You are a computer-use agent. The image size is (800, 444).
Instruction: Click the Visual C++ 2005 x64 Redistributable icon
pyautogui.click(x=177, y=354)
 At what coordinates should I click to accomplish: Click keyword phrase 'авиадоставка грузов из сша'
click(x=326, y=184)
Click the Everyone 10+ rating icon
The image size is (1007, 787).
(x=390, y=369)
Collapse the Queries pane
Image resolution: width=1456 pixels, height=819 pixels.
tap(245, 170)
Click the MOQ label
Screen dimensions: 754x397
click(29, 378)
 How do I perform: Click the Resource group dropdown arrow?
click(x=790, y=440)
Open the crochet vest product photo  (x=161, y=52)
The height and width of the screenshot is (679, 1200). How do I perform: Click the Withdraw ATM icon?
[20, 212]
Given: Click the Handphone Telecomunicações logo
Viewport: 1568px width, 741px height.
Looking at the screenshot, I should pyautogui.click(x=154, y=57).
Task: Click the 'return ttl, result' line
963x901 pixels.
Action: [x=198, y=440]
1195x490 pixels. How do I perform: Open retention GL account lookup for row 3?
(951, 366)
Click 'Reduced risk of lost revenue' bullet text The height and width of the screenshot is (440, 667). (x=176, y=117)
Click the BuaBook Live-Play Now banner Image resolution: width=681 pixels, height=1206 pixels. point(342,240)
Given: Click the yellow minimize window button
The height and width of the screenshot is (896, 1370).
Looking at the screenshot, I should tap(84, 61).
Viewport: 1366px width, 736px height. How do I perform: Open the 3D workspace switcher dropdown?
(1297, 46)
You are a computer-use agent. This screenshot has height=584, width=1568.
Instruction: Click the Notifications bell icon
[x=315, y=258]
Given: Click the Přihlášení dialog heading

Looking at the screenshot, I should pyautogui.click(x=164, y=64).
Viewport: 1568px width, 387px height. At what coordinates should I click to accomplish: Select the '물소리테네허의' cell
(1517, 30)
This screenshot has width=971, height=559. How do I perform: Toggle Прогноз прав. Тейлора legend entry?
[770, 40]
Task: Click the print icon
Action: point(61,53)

☆ ☆ ☆ ☆

### Given request
Gather every line in the items above that contains the word "Instruction", and copy each one in full.

### Result below
Instruction: Click the Visual C++ 2005 x64 Redistributable icon
Instruction: Click the Notifications bell icon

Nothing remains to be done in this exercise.